**Recorded data:**
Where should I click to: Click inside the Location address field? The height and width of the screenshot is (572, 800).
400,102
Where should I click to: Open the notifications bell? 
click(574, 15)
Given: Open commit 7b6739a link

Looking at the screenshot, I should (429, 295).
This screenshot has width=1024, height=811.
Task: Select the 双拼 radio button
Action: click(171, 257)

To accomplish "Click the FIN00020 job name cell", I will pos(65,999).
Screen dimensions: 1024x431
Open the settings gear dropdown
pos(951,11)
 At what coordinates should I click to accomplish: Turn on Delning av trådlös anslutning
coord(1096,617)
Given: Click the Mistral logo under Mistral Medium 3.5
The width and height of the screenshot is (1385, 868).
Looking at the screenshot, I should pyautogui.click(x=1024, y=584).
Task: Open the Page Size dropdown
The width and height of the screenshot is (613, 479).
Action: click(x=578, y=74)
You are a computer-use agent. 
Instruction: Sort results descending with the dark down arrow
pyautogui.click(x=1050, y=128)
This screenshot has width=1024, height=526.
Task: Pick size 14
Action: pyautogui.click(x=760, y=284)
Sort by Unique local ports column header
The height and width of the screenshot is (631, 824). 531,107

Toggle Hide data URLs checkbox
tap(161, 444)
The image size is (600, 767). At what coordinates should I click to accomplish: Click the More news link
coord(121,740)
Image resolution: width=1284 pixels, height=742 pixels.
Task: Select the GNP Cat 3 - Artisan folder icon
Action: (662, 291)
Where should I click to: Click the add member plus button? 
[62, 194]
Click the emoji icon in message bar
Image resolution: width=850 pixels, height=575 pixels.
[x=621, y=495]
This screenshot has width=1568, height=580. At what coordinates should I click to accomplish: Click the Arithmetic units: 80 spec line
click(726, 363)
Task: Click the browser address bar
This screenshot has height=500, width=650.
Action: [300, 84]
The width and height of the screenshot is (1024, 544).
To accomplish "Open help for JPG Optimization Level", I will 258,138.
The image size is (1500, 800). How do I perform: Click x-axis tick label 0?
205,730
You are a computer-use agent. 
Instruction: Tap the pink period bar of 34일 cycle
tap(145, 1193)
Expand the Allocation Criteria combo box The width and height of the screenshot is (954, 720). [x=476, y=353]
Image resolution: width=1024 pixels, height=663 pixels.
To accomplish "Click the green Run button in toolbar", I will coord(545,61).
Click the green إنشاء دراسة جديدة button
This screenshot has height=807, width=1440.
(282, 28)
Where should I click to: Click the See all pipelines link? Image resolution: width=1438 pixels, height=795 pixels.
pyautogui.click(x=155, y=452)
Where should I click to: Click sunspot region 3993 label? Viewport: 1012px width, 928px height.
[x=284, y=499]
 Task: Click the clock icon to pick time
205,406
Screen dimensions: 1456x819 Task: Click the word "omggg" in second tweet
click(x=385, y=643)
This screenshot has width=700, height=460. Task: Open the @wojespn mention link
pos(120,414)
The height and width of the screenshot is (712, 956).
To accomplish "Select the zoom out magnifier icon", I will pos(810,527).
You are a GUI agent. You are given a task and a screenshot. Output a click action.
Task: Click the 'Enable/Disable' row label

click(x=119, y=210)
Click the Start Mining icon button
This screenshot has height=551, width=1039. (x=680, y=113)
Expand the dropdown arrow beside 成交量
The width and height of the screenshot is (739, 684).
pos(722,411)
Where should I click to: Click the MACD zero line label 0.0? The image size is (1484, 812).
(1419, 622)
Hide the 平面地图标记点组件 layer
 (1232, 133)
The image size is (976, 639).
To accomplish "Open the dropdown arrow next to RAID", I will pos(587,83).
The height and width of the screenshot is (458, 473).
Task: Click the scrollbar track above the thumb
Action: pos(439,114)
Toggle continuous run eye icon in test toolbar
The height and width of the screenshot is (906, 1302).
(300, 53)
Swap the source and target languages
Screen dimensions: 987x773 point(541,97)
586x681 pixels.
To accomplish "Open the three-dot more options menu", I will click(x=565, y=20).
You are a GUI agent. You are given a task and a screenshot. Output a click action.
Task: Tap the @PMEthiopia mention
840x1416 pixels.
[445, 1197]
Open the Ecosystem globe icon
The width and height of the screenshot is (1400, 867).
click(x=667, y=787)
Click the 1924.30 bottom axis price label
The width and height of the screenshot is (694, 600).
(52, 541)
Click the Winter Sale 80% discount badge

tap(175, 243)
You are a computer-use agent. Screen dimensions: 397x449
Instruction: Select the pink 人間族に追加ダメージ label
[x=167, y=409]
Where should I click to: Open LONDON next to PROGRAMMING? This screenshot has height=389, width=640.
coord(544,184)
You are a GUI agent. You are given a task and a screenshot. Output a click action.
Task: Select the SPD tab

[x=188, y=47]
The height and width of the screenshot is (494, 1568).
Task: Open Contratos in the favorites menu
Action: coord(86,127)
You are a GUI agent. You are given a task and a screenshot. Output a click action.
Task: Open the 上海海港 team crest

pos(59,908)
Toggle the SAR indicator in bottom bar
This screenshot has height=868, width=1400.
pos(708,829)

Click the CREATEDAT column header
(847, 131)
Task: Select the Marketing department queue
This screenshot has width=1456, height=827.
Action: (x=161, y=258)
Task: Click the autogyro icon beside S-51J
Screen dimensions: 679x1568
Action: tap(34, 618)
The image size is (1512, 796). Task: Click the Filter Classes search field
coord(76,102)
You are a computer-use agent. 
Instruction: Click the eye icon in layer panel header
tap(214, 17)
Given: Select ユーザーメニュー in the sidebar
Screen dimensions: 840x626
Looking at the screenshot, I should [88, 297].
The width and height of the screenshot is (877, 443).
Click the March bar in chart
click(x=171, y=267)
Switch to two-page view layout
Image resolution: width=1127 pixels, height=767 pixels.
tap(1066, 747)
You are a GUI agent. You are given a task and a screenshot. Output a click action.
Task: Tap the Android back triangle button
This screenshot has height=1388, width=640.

**YOUR GOAL:**
Starting at the line that contains "Task: Tap the Android back triangle button", restate word for word every line through the last one in the records above. Return nothing else.

**ANSWER TO THIS PROBLEM:**
Task: Tap the Android back triangle button
This screenshot has height=1388, width=640.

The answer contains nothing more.